Abstract

METHODS: A retrospective chart review of all RALPs at Indiana University from October 2002 to July 2014 was performed. RALP success was defined as resolution of symptoms of UPJ obstruction, improved hydronephrosis radiographically, or resolution of obstruction on follow-up Lasix renogram, IVP, or Whitaker test. RALP failure was defined as persistence of symptoms with obstruction demonstrated on functional imaging or requirement for a subsequent UPJ procedure.

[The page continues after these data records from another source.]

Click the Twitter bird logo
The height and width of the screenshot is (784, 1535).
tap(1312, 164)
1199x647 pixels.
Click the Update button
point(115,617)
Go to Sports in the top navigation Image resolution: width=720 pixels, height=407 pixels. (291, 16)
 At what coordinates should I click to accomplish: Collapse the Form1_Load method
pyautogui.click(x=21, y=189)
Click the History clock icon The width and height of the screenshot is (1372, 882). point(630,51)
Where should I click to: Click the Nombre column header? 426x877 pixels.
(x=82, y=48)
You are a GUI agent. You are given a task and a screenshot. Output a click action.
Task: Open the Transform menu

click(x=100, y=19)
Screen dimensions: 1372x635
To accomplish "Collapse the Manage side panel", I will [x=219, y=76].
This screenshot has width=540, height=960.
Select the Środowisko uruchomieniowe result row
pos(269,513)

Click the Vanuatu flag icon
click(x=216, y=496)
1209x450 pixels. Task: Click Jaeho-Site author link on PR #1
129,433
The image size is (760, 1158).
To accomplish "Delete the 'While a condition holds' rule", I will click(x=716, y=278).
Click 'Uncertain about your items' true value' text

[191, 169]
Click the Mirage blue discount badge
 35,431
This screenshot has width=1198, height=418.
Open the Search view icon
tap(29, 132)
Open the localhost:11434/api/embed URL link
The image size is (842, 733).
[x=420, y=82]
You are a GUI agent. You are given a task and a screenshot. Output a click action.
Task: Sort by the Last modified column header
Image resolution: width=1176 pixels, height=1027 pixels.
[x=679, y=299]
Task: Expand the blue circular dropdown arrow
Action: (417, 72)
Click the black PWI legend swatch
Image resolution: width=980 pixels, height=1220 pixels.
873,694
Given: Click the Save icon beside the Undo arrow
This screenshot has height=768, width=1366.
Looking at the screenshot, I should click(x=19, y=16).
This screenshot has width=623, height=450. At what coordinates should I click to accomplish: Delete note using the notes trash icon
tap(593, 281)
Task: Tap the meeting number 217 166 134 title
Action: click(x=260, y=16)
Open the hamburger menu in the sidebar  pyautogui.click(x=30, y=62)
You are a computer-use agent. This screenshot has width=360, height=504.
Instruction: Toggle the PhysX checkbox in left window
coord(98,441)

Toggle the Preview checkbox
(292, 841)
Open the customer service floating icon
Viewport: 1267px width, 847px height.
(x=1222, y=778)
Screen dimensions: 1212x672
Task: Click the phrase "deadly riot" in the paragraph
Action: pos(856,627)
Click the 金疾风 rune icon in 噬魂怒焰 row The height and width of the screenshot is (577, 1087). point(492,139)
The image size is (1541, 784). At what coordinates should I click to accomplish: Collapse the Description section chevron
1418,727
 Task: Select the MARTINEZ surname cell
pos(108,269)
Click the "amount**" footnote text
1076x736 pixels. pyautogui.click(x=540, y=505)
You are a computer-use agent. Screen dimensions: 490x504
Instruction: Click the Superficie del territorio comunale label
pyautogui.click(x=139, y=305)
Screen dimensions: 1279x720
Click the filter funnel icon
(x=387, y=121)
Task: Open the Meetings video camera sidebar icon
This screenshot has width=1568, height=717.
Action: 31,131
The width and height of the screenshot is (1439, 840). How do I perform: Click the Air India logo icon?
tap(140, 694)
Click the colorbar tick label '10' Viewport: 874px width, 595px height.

RESULTS: A total of 133 evaluable patients were identified with an average age of 34 years. 12% had undergone previous failed UPJ procedure (including balloon dilation, endopyelotomy, or pyeloplasty) and 48% had a ureteral stent or nephrostomy placed prior to surgery. Stented RALP was performed in 81.2% of cases while 18.8% were stentless repairs. 89.5% of pyeloplasties were performed with a dismembered technique, while 10.5% were nondismembered Fenger, Y-V, or flap pyeloplasties. 5 intraoperative complications (Clavien I-IIIb) and 18 postoperative complications (Clavien I-IIIa) were described. 129 patients received follow up for an average of 15.7 months (range 1-115 months). 98.3% of patients who were followed for at least twelve months underwent postoperative Lasix renogram. The average increase in split renal function was 1.7% and average decrease in clearance half-time was 23.2 minutes for the ipsilateral kidney in all patients who received preand postoperative Lasix renograms. RALP was determined to be successful in 97.7% of cases. Three failures were noted, all were symptomatic with continued obstruction on functional imaging. Of these failures, one was managed with long-term ureteral stent placement and two required ipsilateral nephrectomy. CONCLUSIONS: Robot-assisted laparoscopic pyeloplasty is an excellent minimally invasive method for correction of UPJ obstruction, resulting in lasting improvement in symptoms and resolution of obstruction for most patients.